Katja Suding, die Frontfrau der wiederbelebten FDP, hat zwar gleich am Tag nach der Wahl zum wiederholten Male ihre tatkräftige Hilfe angeboten, Scholz zum Bürgermeister zu wählen ("Wenn der Bürgermeister anruft, dann werde ich rangehen"), aber eine sozial-liberale Koalition hat trotzdem kaum Chancen.

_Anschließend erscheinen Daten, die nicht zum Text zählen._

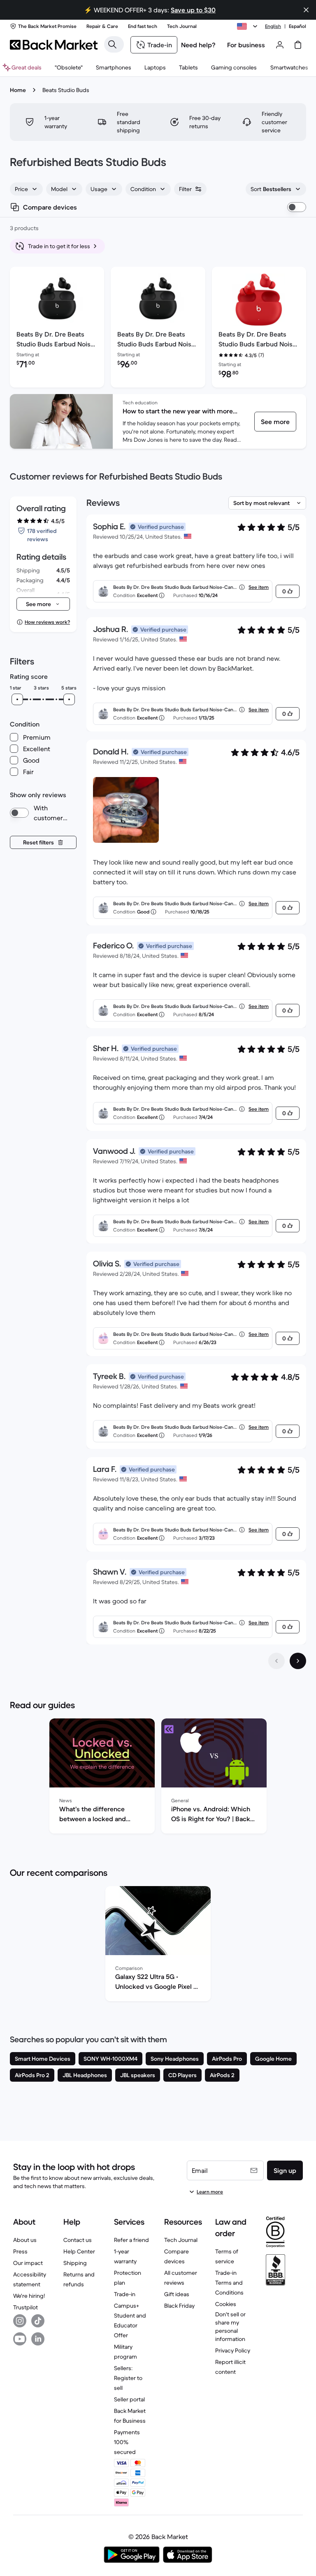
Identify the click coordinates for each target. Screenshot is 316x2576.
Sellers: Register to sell (128, 2378)
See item (259, 587)
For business (246, 45)
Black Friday (179, 2305)
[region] (158, 1777)
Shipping (75, 2263)
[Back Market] (54, 45)
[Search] (112, 44)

Nicht nur deshalb, weil Scholz gerne sagt, sozial-liberal sei er schon selbst. Sondern vor allem, weil er sich in den vergangenen Jahren als Ministerpräsident eine einflussreiche Rolle in der Bundespolitik erarbeitet hat, die er erhalten möchte. Scholz liebt den Einfluss, er schätzt Macht über die Maßen, und beides wäre bei einer Koalition mit Suding dahin. Hamburg wäre das einzige rot-gelb regierte Bundesland. Statt in der Phalanx SPD-geführter Länder (samt grüner Beteiligungen) über den Bundesrat das große Rad zu drehen, müsste Scholz ständig mit einer FDP rechnen, die mit Einsprüchen Stöcker in die Speichen schmeißt. Der profilierte Bundespolitiker Scholz müsste sich ständig mit einem Koalitionspartner herumschlagen, der sich selbst bundespolitisch profilieren muss.
Ganz Hamburger wird Scholz diese Option nur ziehen, wenn es gar nicht anders geht. Ansonsten wird hanseatisch gelten: Tut das not? Nee.